■ Task:
Output each line exactly as written, from the first line of the records to the line bearing "You are a GUI", inclusive, while leaving every picture out.

■ Data:
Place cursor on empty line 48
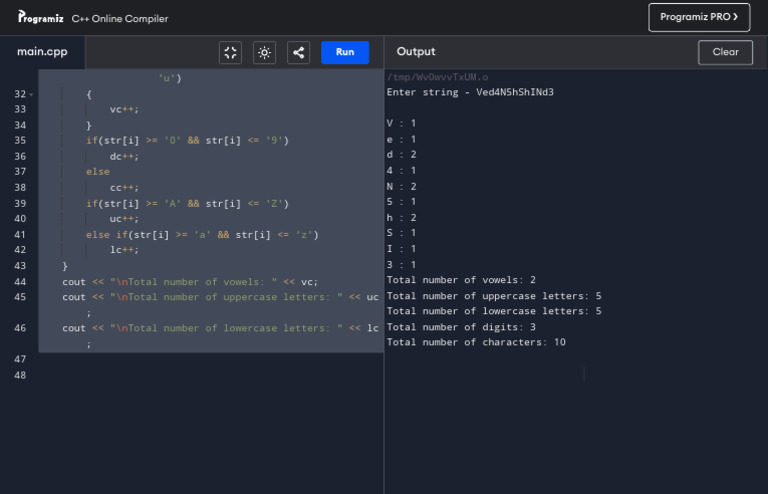 tap(200, 374)
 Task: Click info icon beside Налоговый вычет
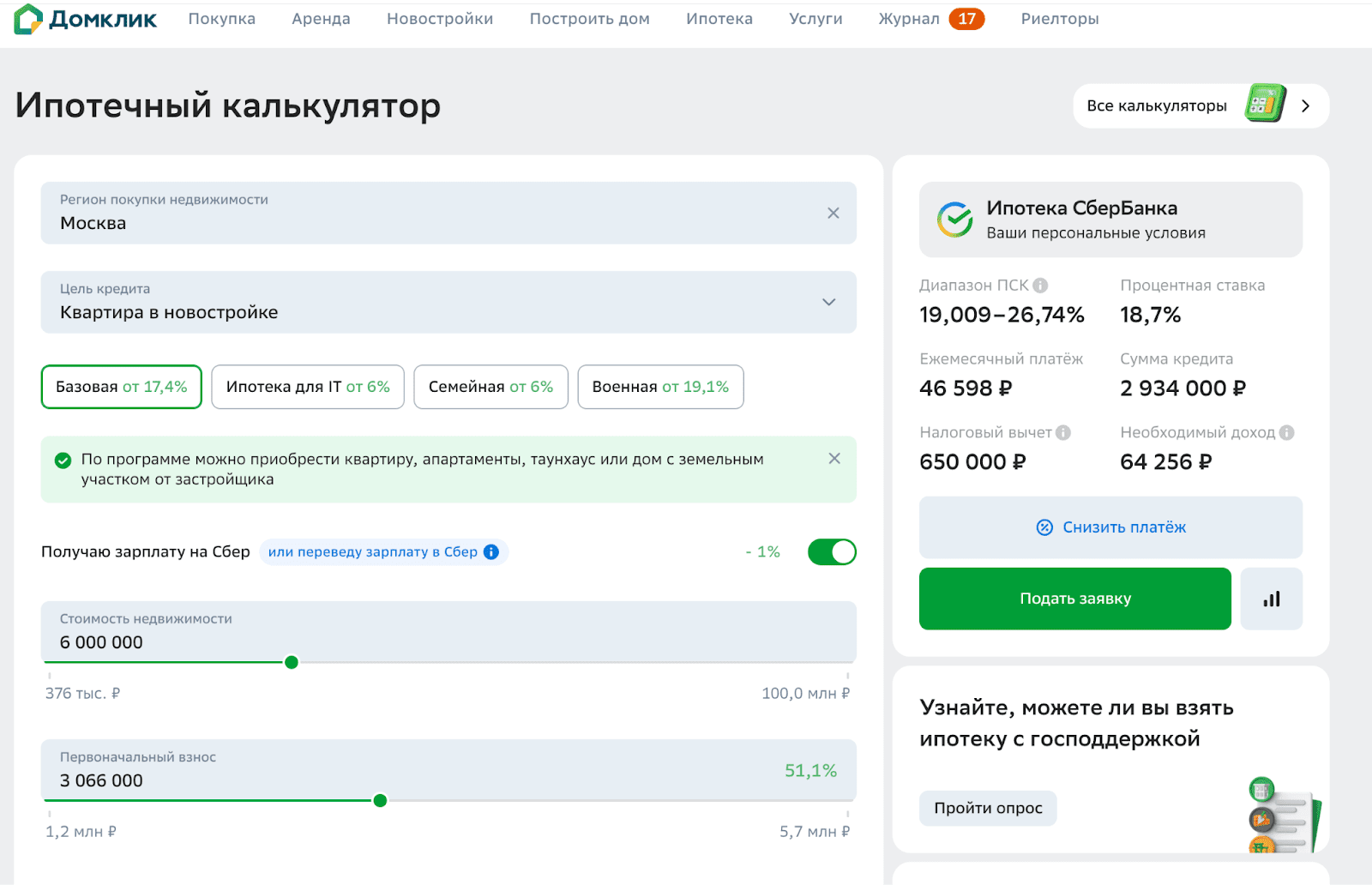[x=1063, y=433]
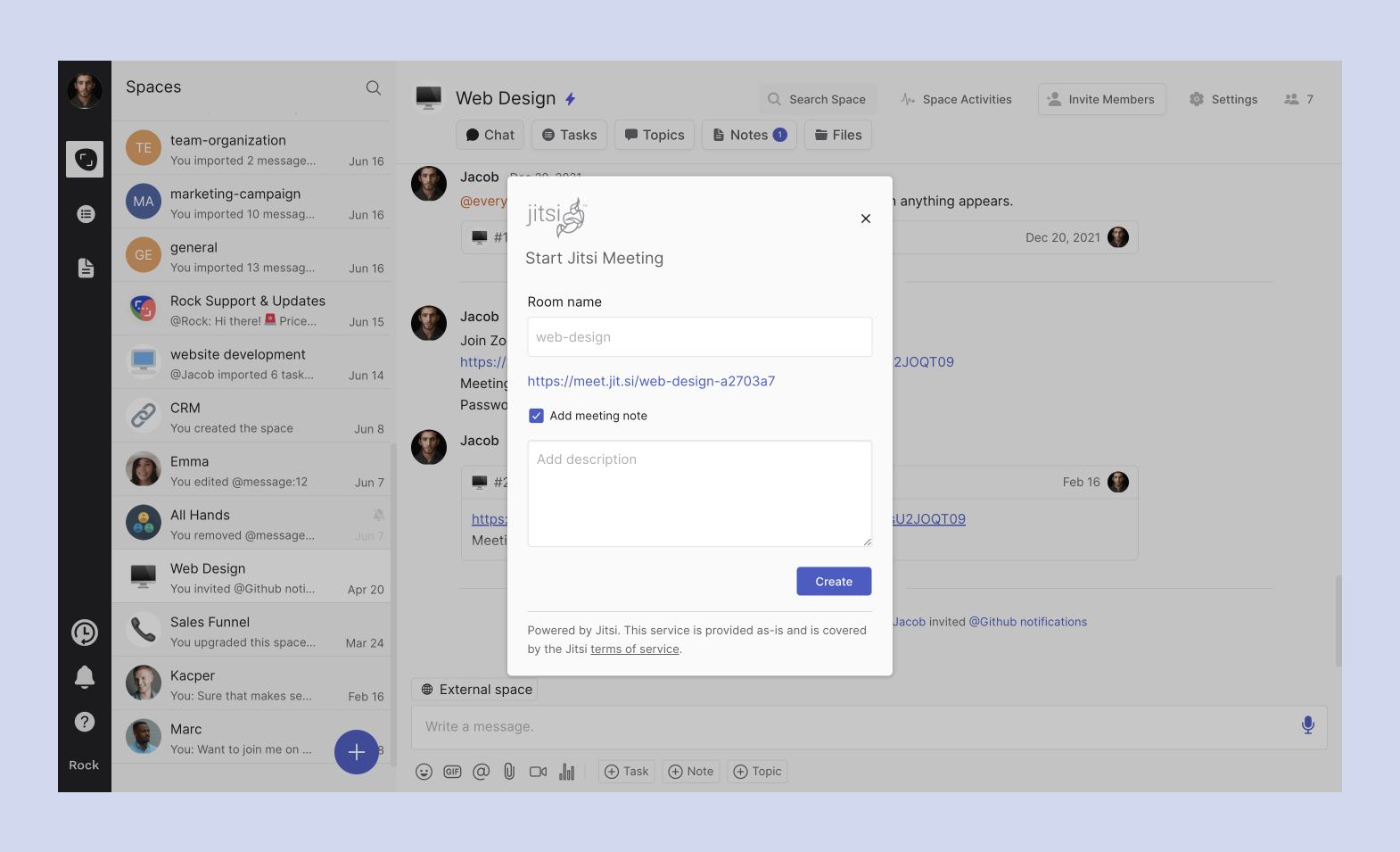
Task: Click the Invite Members button
Action: coord(1099,99)
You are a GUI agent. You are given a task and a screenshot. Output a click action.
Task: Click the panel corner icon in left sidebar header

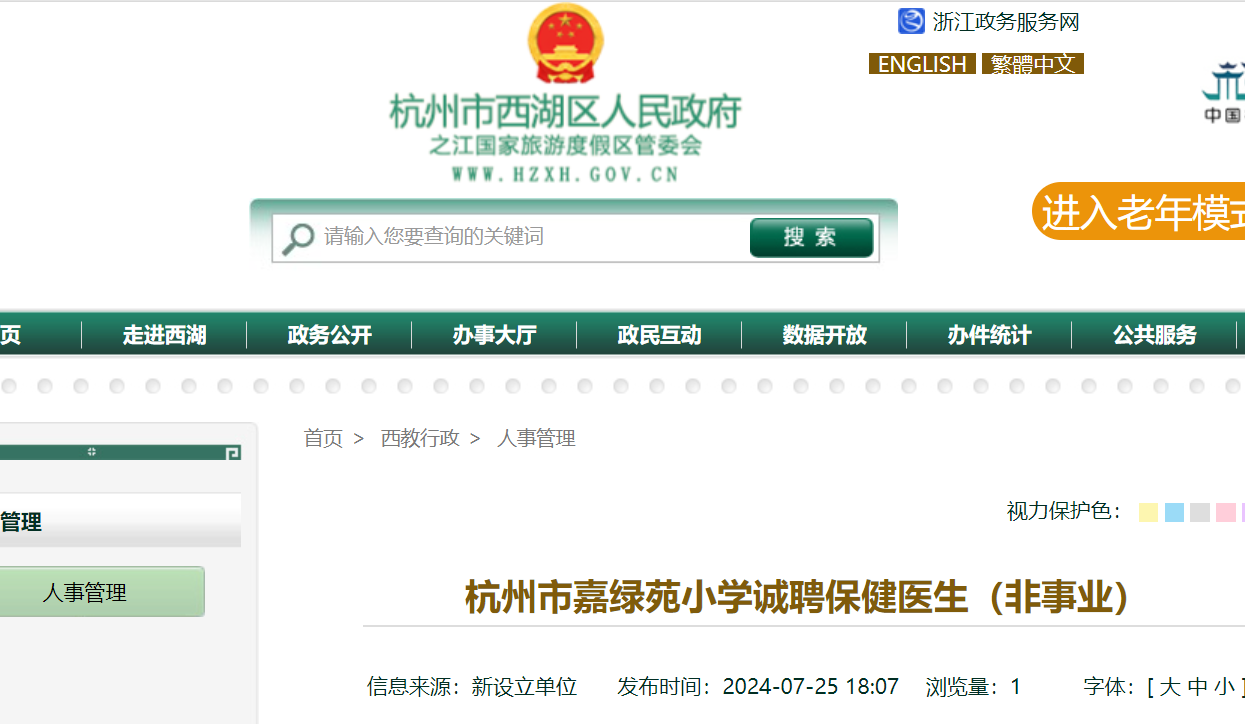[x=232, y=453]
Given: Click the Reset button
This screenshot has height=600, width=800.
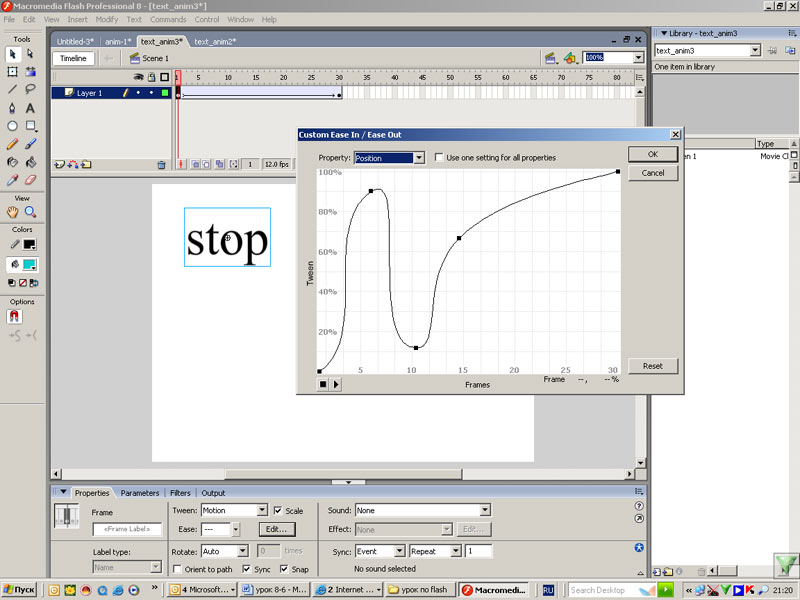Looking at the screenshot, I should pyautogui.click(x=652, y=366).
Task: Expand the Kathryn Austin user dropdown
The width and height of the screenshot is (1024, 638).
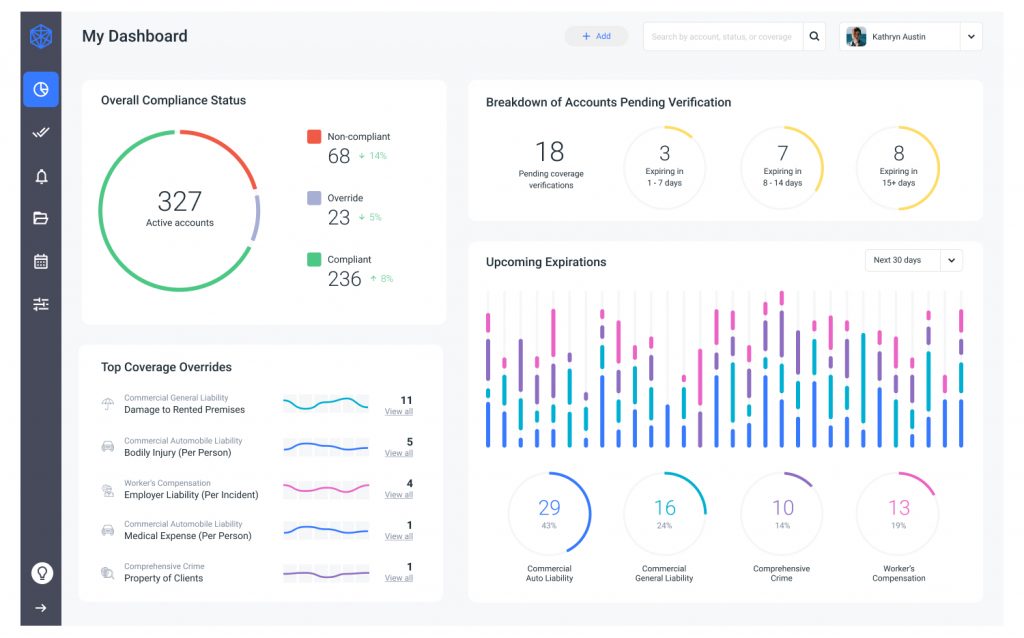Action: (x=970, y=37)
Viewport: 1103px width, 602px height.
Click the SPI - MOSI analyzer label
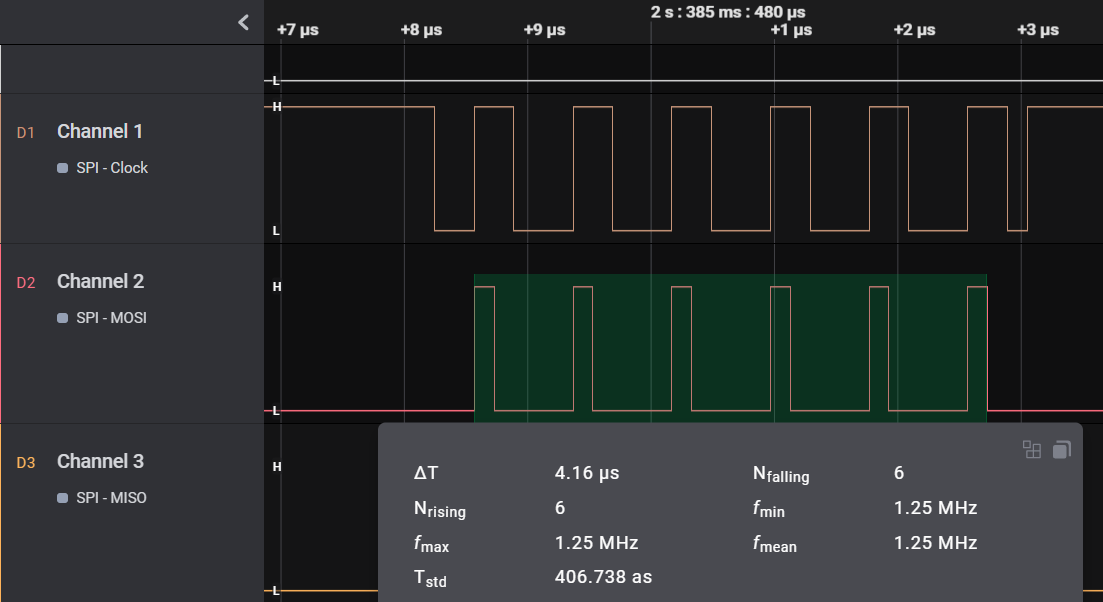pyautogui.click(x=111, y=318)
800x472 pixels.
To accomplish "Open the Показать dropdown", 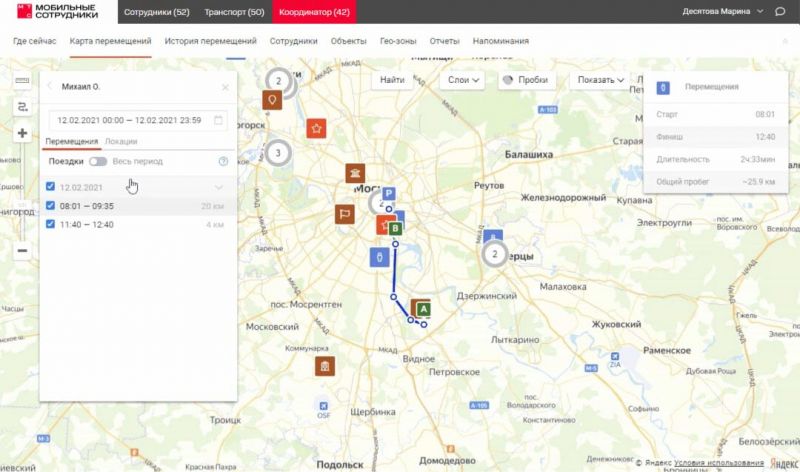I will pos(600,80).
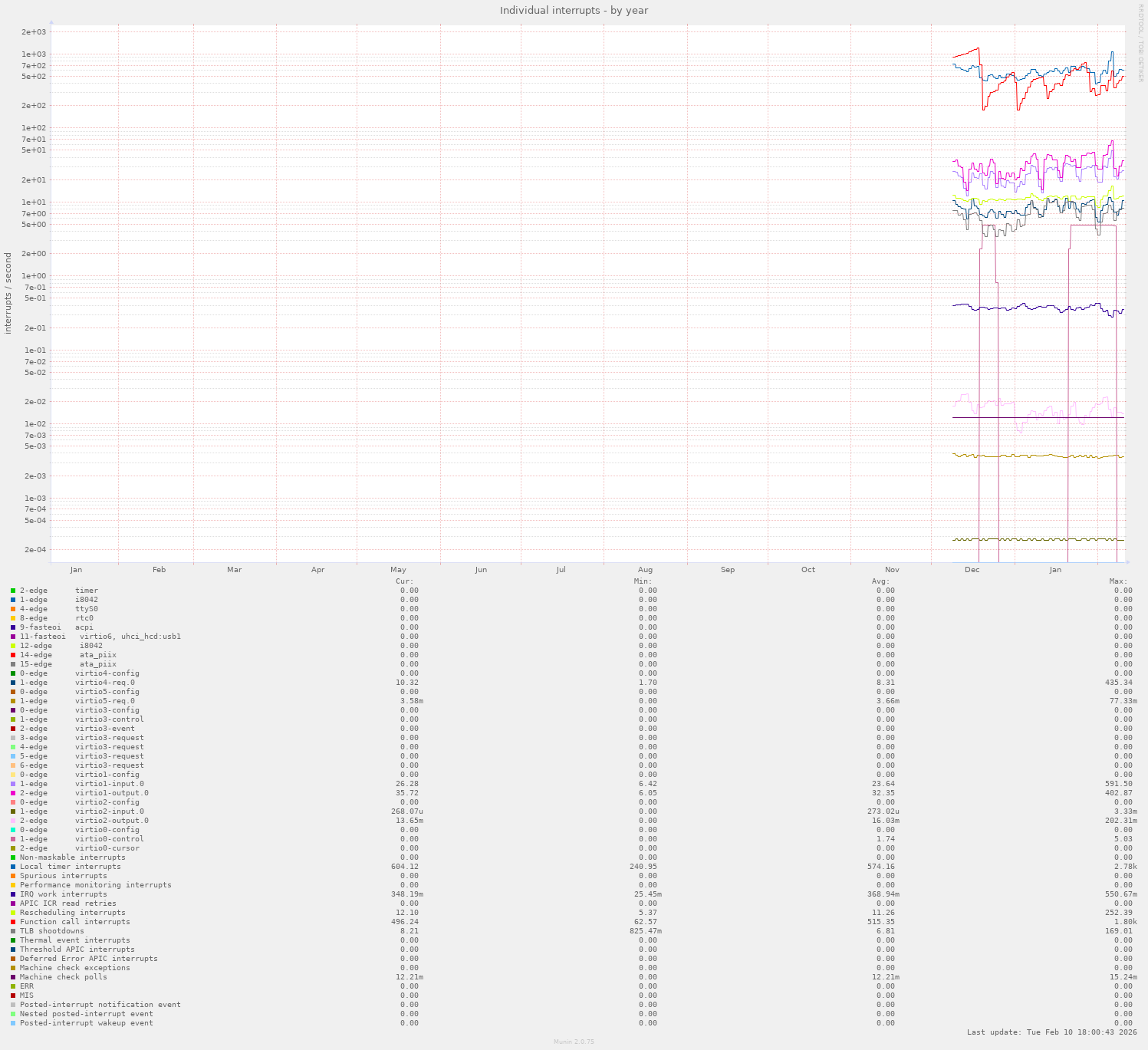
Task: Select the virtio4-req.0 legend color swatch
Action: click(x=13, y=683)
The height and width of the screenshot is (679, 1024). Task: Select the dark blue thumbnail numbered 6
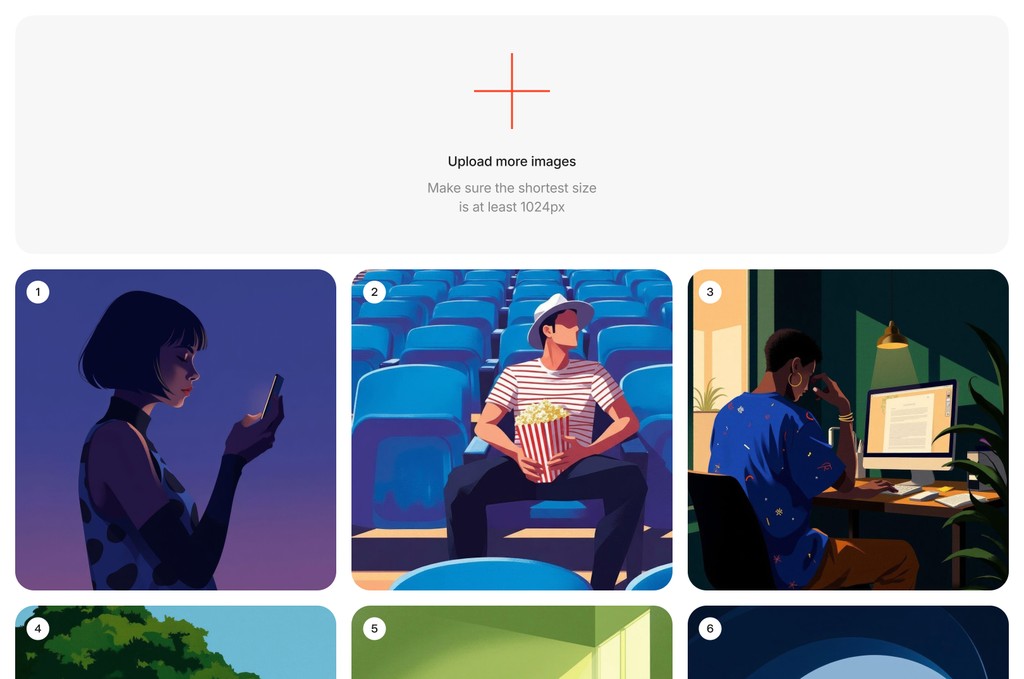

■ Solution:
Place cursor on empty line 48
 tap(200, 374)
 Task: Click info icon beside Налоговый вычет
[x=1063, y=433]
Task: Click the Invite Members button
Action: coord(1099,99)
You are a GUI agent. You are given a task and a screenshot. Output a click action.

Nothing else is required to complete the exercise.